Document : International Human Rights Documentary Film Festival
CCA & GFT, Glasgow, 21st - 25th Oct 09
+++ Document 7 Programme Announced ++++
Document International Human Rights Documentary Film Festival is proud to announce a dynamic programme of events and screenings for Document 7 - CCA & GFT, Glasgow, 21st - 25th Oct 09.
Document is the UK's only dedicated human rights documentary festival, one of just 18 worldwide. This year, with a record number of submissions and a programme of premieres and award-winning documentaries, Document affirms its reputation as one of the most unique and anticipated events on the Scottish calendar.
Document 7 will screen over 60 outstanding national and international documentaries that look at human rights in its broadest sense, as personal stories with a global punch. Audiences can expect to find films that are both accessible and thought provoking, engaging and challenging, then debate them with invited speakers.
Document 7 will show films which cover ground often ignored or overlooked by the mainstream media - films that show how real people are affected by the great events of our age on their own turf, and how they deal with that - films in which people refuse to be defined simply as victims of circumstance.
Document 7 Highlights this year include the festival's opening film - 'Umoja: The Village Where Men Are Forbidden', tells the story of a group of women who form their own community in rural Northern Kenya. Sexually abused by British soldiers, and rejected by their husbands, they founded Umoja in 1990 - a thriving village where children of both sexes are treated equally, and from where the women go to neighbouring villages to raise awareness of gender equality, HIV/AIDS and circumcision issues; their only problem now is that they must defend themselves against the men, who envy their success in making a new life on their own terms. French Directors Jean-Marc Sainclair and Jean Crousillal will be at the screening to introduce the film and lead a Q & A afterwards, and will be available for interview.

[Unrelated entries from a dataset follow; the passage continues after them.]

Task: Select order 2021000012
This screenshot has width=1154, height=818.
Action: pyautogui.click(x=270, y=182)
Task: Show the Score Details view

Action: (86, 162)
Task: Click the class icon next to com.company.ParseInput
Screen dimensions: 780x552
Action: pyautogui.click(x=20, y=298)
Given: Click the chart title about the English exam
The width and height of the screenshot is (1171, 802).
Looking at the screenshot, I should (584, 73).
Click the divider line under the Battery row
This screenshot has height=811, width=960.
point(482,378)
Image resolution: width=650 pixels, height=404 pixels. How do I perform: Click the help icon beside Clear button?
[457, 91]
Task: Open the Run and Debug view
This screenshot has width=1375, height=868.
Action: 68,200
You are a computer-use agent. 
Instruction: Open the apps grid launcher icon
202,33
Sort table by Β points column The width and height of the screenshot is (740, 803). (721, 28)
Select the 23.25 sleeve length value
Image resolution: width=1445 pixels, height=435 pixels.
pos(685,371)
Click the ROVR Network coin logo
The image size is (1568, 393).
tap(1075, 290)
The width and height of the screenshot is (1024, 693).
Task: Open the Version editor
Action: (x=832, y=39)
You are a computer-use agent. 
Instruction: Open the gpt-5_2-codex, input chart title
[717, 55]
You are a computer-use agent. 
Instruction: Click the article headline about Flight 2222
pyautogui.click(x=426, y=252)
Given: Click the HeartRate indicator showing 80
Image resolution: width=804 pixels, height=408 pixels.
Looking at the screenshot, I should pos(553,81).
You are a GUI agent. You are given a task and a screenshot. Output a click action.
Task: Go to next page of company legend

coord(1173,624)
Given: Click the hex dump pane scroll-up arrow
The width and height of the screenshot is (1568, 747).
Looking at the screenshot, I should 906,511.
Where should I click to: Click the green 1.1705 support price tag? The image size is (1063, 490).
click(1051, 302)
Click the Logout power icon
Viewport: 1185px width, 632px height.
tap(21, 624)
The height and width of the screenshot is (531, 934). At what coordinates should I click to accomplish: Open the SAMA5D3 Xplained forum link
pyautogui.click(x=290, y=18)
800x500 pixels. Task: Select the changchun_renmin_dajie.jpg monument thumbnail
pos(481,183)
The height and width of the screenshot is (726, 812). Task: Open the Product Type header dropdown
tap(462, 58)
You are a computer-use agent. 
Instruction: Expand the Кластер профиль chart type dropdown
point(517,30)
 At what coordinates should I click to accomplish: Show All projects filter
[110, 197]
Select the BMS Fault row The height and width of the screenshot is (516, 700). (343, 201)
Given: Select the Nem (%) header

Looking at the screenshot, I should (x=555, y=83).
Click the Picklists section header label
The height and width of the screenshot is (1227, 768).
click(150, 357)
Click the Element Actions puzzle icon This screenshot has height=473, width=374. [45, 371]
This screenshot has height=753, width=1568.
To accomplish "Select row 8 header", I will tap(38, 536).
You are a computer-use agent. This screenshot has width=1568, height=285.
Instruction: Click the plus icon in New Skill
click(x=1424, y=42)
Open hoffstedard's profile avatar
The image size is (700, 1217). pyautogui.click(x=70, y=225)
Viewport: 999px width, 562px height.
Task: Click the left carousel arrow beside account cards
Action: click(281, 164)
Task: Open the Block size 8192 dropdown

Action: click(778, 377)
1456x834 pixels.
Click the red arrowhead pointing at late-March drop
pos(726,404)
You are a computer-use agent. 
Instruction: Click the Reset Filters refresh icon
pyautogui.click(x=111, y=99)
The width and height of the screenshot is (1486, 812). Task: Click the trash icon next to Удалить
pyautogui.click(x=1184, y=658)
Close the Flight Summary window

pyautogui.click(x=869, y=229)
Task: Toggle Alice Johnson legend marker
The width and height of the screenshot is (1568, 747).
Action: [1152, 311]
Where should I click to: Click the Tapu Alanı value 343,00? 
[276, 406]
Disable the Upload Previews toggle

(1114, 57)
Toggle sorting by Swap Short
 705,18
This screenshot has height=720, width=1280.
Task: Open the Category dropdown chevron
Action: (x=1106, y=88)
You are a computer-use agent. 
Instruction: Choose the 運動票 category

'Goodbye, How Are You?' proves the lie that human rights film has to be solemn or worthy, as Boris Mitic' tongue-in-cheek road movie slowly builds up a picture of the former Jugoslavia, its people and its culture, through a "satirical-vérité narration" and over 400 unique "satirical documentary shots" filmed on a three-year, 50,000 km trip along Balkan side roads.
'China's Wild West' shows that beautiful images can also have a moral purpose in a cinematically striking film which follows a day in the life of a Muslim Uighur community in their hopeful efforts to discover Jade in the harsh conditions of a dried-up river bed near a remote town on the old Silk Road in Western China.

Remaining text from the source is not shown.